§ 設問と課題:
1 - 下の生体センサに関する文章によると、当該生体センサ100は筋肉の変化をどのような方法で検出しているか。
2 - 下の生体センサに関する文章で、【0051】の段落が当該生体センサ100について述べている事柄をすべて挙げよ。
3 - 下の生体センサに関する文章の最後の文に続けて、その先を書き進めてください。

§ 検討用の本文:

図7に示したグラフは、いずれも一周期分(即ち、クランク角360度分)の筋収縮率の変動を示している。
【0050】
筋電計の原理についての説明は割愛するが、筋電計は、脳からの筋肉を収縮させる指令に起因する活動電位を検出している。これに対し、当該生体センサ100は、上述の如く、光学的に筋肉の変化を検出している。言い換えれば、当該生体センサ100は、筋肉が変化した結果を検出している。このように、筋電計と当該生体センサ100とは、その計測原理が互いに異なるが、
図7に示すように、各筋肉についての計測結果は、類似性が非常に高い。
【0051】
従って、当該生体センサ100による計測結果は妥当なものであると共に、筋電計と同程度の計測精度を有しているといえる。つまり、当該生体センサ100は、筋電計と同様に、瞬間的な筋肉の変化を、筋肉毎に、高精度に計測することができる。

§ 提示データ:
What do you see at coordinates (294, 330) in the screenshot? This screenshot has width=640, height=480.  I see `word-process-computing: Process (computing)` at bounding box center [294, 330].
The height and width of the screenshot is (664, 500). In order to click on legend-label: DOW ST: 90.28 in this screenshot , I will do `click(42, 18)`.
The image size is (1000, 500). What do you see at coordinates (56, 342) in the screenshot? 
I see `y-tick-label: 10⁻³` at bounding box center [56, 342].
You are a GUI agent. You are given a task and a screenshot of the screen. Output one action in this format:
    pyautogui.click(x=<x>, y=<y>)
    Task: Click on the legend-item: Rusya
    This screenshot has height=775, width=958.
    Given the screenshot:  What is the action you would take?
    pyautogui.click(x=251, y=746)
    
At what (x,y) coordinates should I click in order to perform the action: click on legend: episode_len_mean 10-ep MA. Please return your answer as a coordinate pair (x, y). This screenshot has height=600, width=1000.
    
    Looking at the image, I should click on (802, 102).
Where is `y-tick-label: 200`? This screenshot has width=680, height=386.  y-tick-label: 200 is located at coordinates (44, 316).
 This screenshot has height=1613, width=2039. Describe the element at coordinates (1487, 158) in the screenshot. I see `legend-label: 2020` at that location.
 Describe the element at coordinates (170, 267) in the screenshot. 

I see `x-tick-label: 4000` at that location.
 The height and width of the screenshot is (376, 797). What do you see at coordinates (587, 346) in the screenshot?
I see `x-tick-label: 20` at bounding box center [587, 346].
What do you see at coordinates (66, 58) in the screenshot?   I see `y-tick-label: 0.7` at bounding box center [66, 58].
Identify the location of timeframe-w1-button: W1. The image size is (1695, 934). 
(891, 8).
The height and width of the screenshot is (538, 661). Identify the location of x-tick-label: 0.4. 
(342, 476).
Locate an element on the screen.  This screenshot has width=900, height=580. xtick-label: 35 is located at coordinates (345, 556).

§ 課題別の解答:
1 - 光学的に検出している。

2 -
・計測結果が妥当なものである
・筋電計と同程度の計測精度を有している
・瞬間的な筋肉の変化を、筋肉毎に、高精度に計測することができる

3 -
【0052】
但し、筋電計は筋肉の活動電位を測定するため、例えばアイソメトリック収縮のように筋肉の変形を伴わない筋収縮も計測可能である。他方、当該生体センサ100は、筋肉の変化に起因する受光量の変化から、筋収縮を計測しているため、筋肉の変形を伴わない筋収縮は計測できない。
【0053】
ここで特に、当該生体センサ100は、発光部11及び受光部12を、測定対象の筋肉を含む部位に物理的に固定できれば、該筋肉の変化を測定可能であり、その取扱いが非常に容易である。加えて、当該生体センサ100は、被検体の動作する速度(例えば、10Hz以下)程度の信号を検出可能であればよいので、例えば回路構成等を簡素化し、小型化を図ることができる。このため、当該生体センサ100は、例えばスポーツ分野等、積極的に筋肉を動かす分野において、好適に筋肉の状態を計測することができる。
【0054】
尚、本実施例では、自転車のペダリングを一例として挙げたが、例えばジョギングやランニング等、比較的単純な周期運動であれば、当該生体センサ100は、
図5乃至
図7に示したような測定結果を表示することができる。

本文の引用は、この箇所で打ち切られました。